Taken together, these two studies suggest that climate change is already increasing the dangers posed by hurricanes and typhoons in far more ways than previously thought, and it will continue to compound numerous hazards, especially the threat of severe flooding.
Researchers claim that as the planet's poles heat up, pressure gradients around the world are changing, reducing the winds that push on these storms.
The effect has been more profound north of the equator, with the western North Pacific Ocean one of the most hard hit regions.
According to the study by Dr Jim Kossin from the National Centers for Environmental Information, tropical cyclones have slowed in both hemispheres and in every ocean basin except the Northern Indian Ocean.
Kossin's work was based on details of nearly 70 years' worth of storms, but he made no attempt to determine what was causing the slowdown.
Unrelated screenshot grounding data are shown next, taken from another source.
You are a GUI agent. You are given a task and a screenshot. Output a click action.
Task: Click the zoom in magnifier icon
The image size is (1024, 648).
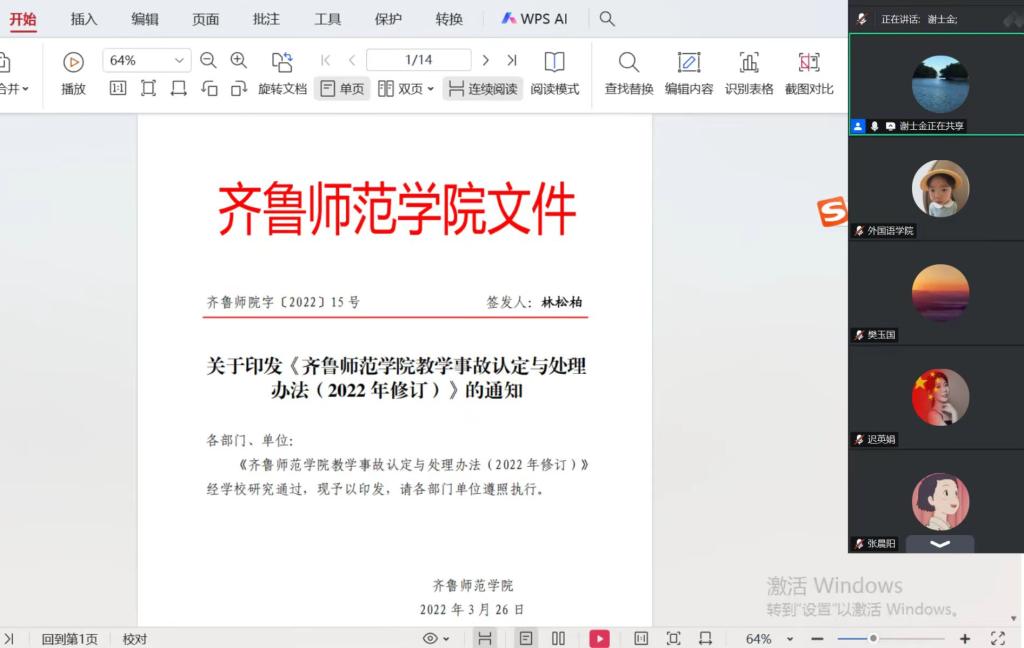(x=238, y=60)
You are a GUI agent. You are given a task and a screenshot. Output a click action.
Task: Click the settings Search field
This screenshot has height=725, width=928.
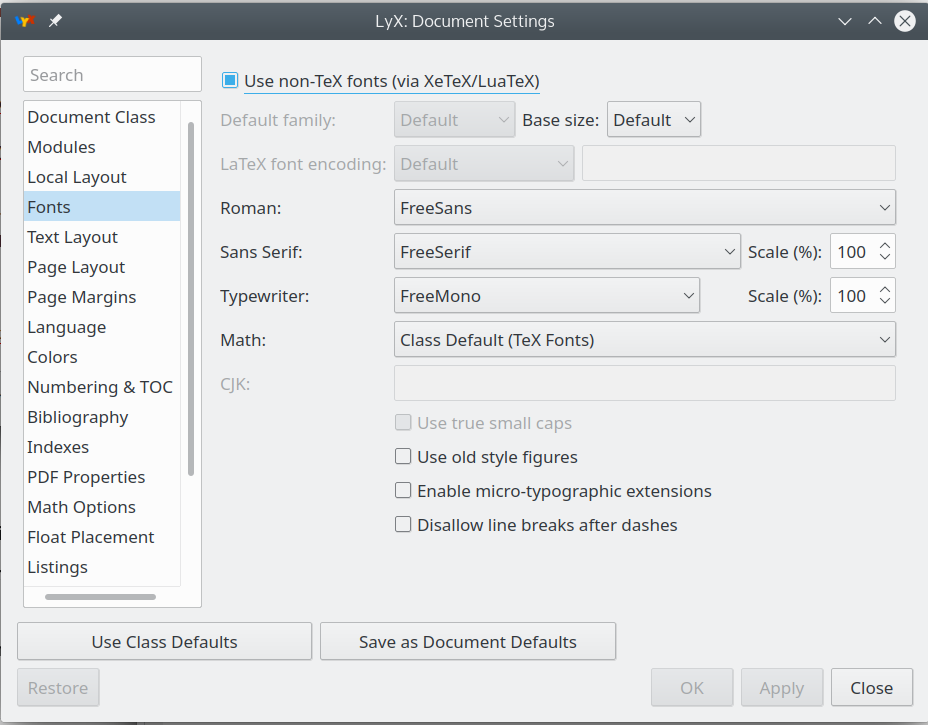tap(112, 75)
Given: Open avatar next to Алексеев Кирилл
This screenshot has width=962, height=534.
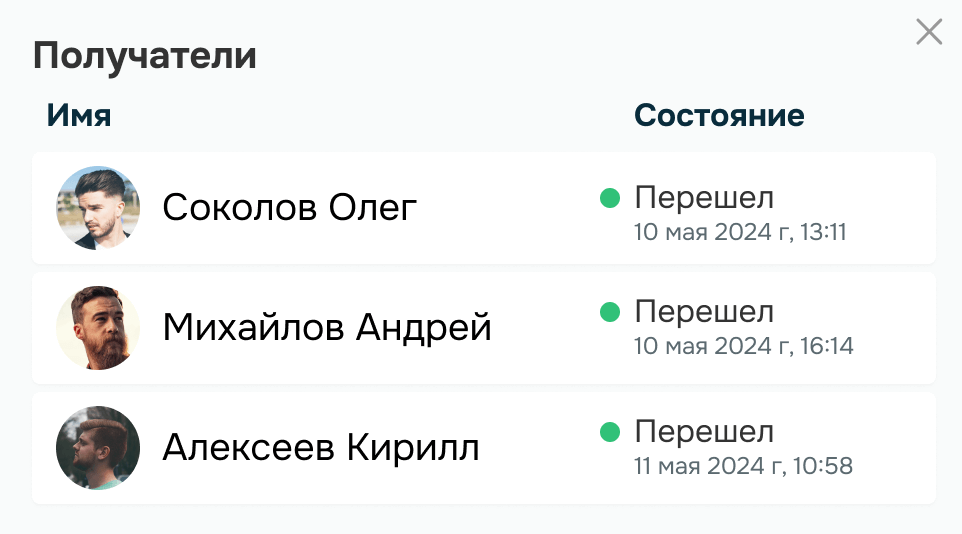Looking at the screenshot, I should (x=98, y=448).
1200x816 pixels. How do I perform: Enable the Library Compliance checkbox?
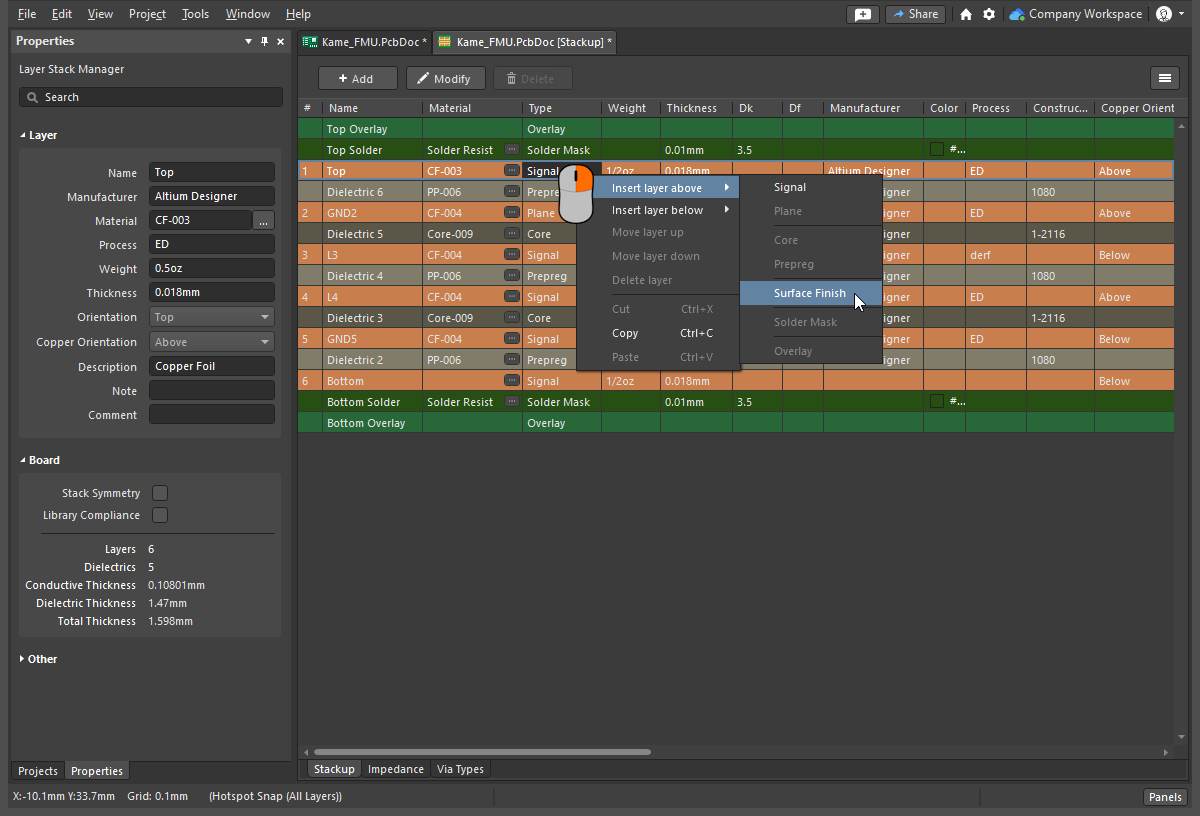pos(160,515)
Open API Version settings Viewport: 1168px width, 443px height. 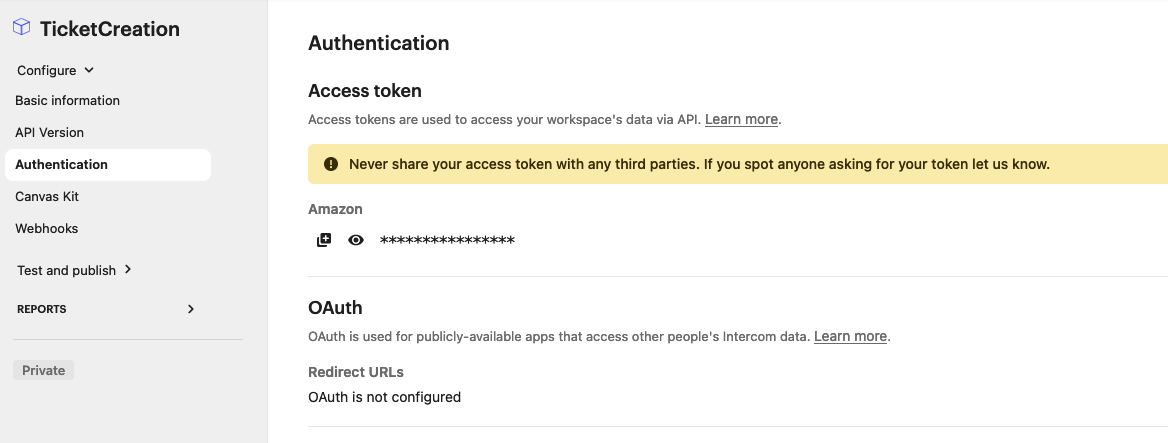pos(49,133)
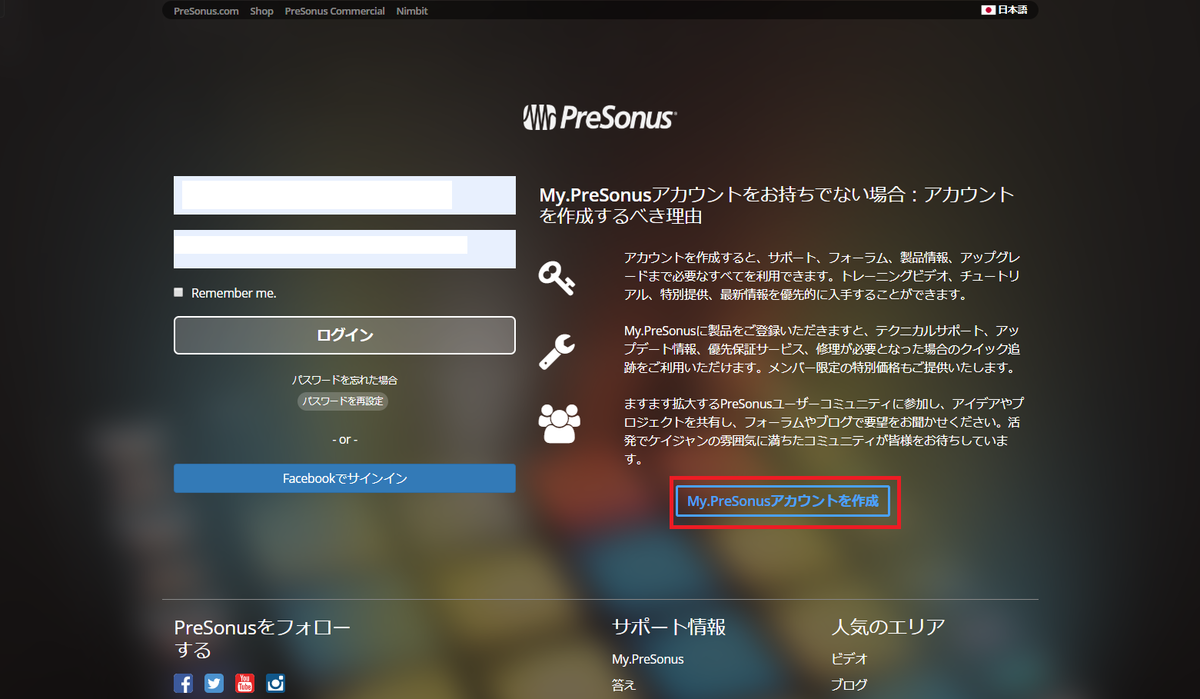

Between 1949 and 2016, tropical cyclone translation speeds declined 10 percent worldwide, the study says.
Climate change is tinkering with and slowing down atmospheric circulation patterns - the wind currents that move weather along, Kossin said.
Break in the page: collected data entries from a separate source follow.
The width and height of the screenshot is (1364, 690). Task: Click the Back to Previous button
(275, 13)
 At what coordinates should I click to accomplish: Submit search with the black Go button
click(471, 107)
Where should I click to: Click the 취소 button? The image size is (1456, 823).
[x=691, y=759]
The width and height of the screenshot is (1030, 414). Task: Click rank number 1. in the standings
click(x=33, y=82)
Previous research has shown that a warmer climate can hold more water moisture, so when it rains, it rains more.
Dr Kossin said more rain was also falling during cyclones, and there was evidence that tropical cyclones were migrating more towards the poles.
"The poles tend to become disproportionately warmer than the tropics do under global warming", Kossin said.
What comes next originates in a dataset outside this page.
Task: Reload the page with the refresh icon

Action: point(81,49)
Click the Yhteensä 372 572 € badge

Dr Christina Patricola, from the Climate and Ecosystems Sciences Division at University California, Davis, says the findings raise several questions, especially regarding "stalled" tropical cyclones. But here was a 10 percent slowdown in storm movement speed with only a half- degree Celsius (.9 degrees Fahrenheit) of warming globally over the period he studied.
Kossin concluded that the trend has all the signs of human-induced climate change.